A resposta sobre a existência ou não de um direito hipotético deve, obrigatoriamente, voltar-se para as origens, no caso os fatos primordiais, que ocasionaram o seu surgimento. Diante de uma disputa sobre propriedade, a discussão será sobre a ocorrência ou não de uma das hipóteses previstas no Código Civil como forma de adquirir-se a propriedade, pois essa é a origem específica do direito alegado. Com isso, uma posse só é justificada a partir da investigação de sua origem, que trará resposta à pergunta sobre a legitimidade da própria posse. Esse processo é a dedução, que precisa sempre referir-se às origens de seu objeto, esclarecendo e justificando sua legitimidade.

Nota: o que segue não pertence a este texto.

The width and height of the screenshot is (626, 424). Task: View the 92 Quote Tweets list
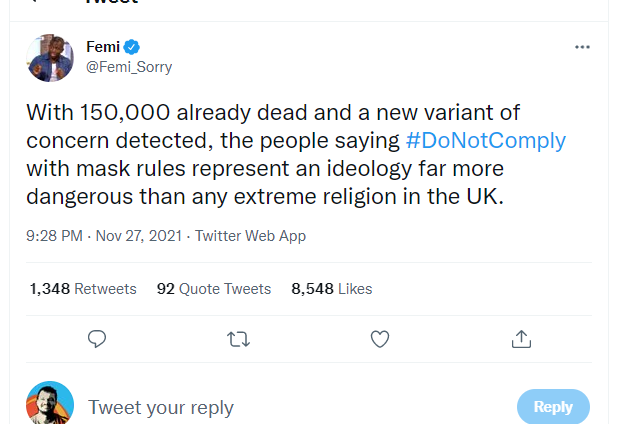coord(214,289)
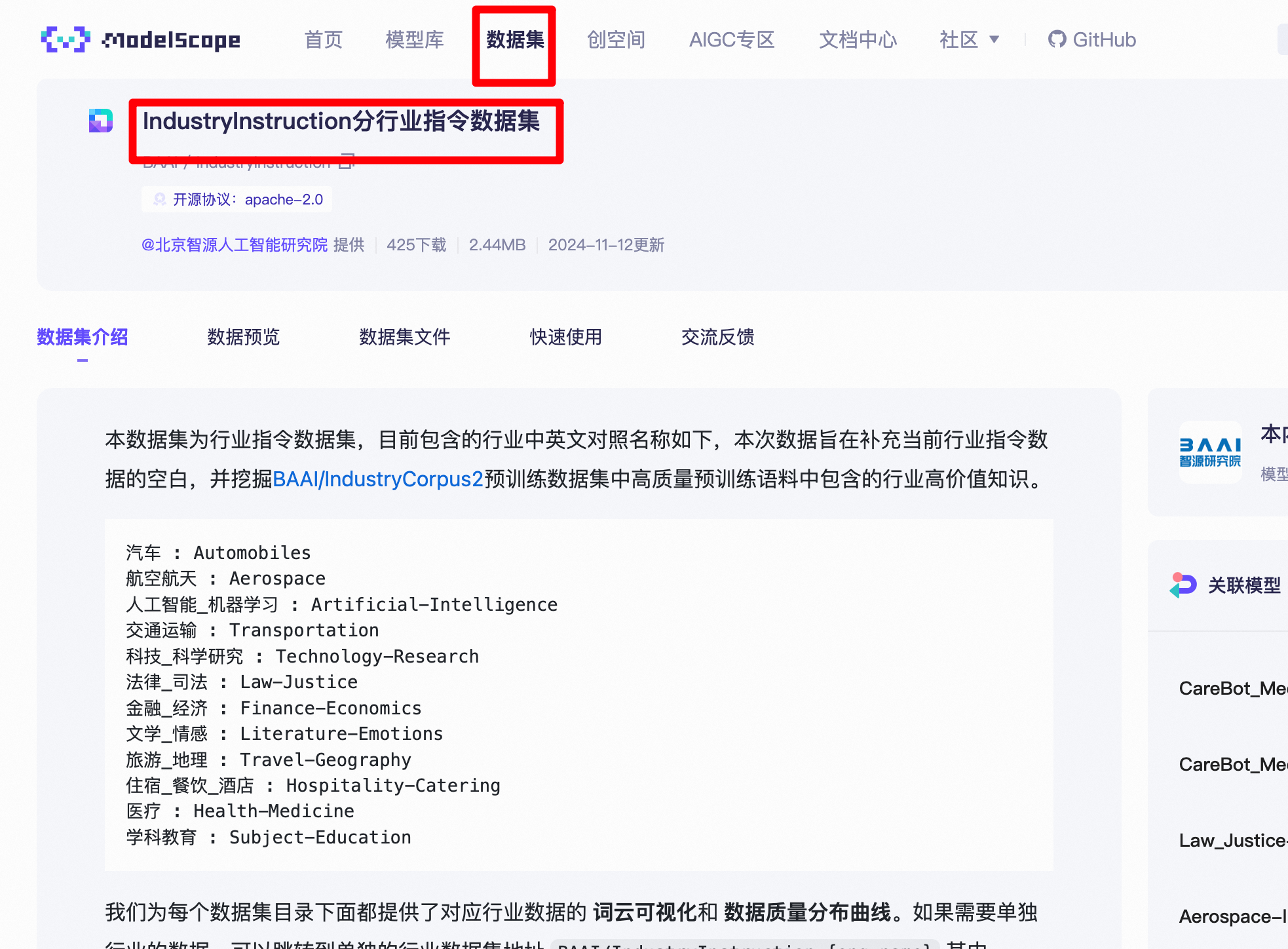Click the dataset cube icon
Viewport: 1288px width, 949px height.
tap(101, 121)
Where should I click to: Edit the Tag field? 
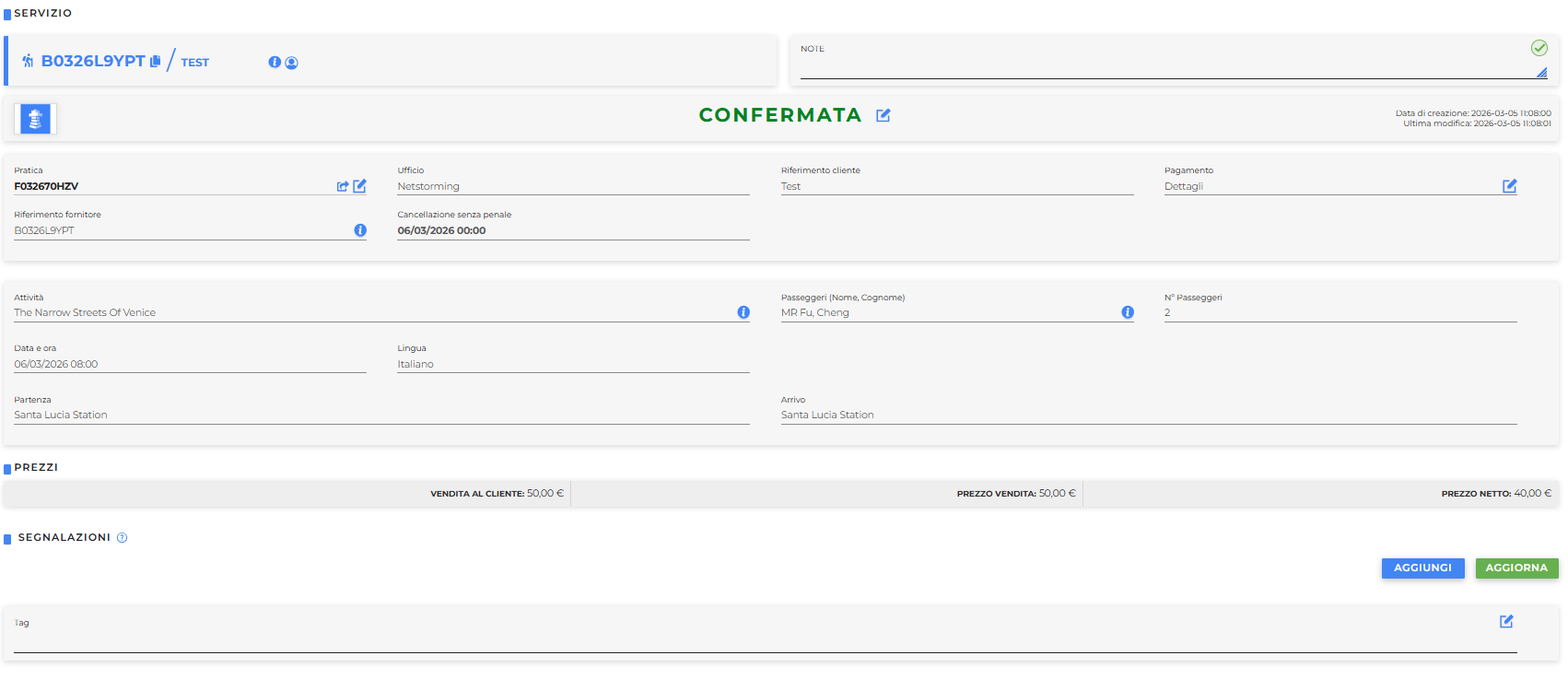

Ao contrário do que parece, não existe aqui qualquer confusão entre questão de fato e questão de direito, uma vez que a questão sobre a origem da posse interessa a ambas, cada uma da sua forma particular. A questão de fato versa sobre a maneira pela qual se desenrolaram as circunstâncias factuais da situação que gerou o litígio. Por exemplo, numa discussão sobre posse de um bem, interessa a relação direta de ambas as partes com a coisa, as datas em que elas a tiveram sob sua detenção etc., ou seja, tudo aquilo que vincula os contendores ao bem no tocante aos acontecimentos pretéritos.

Por outro lado, a questão de direito irá debruçar-se não sobre todos esses aspectos factuais, mas apenas sobre aqueles que se referem à eventual origem do direito pleiteado. Já foi mencionado acima que os direitos hipotéticos caracterizam- se pela ocorrência prévia de um fato, o qual, em face de uma disposição legal que coloca certos requisitos, causará o aparecimento de um direito para algum sujeito. A questão de direito analisará se o fato originário da pretensão realmente é de uma natureza capaz de preencher todos os requisitos exigidos pelo ordenamento jurídico,

a fim de outorgar-se o direito. Ou seja, incumbe exclusivamente à questão de direito buscar a origem da alegação da parte e estudá-la para descobrir se há ou não legitimidade daquele que pretende a posse de um bem, por exemplo. Preenchidos todos os requisitos exigidos, e logo existindo legitimidade, a posse está plenamente justificada, e pode-se dizer que existe validade objetiva, no sentido que a posse obedece aos ditames jurídicos e o sujeito pode cercar-se de todas as garantias e possibilidades que o referido direito lhe dá.

Em suma, a questão de direito vai buscar somente aqueles fatos que dizem respeito à origem da posse do requerente, aqueles fatos que, ainda que apenas teoricamente, poderiam ser capazes de outorgar direitos hipotéticos à parte. A questão de fato dedica-se a contar a história completa, dizendo o que aconteceu ou não em relação ao bem e seus pretendentes; já a questão de direito vai em busca apenas dos fatos que verdadeiramente podem originar o direito pretendido, os relacionados à origem da alegação, e os confronta com as condições de validade que são exigidas para a legitimidade da reivindicação.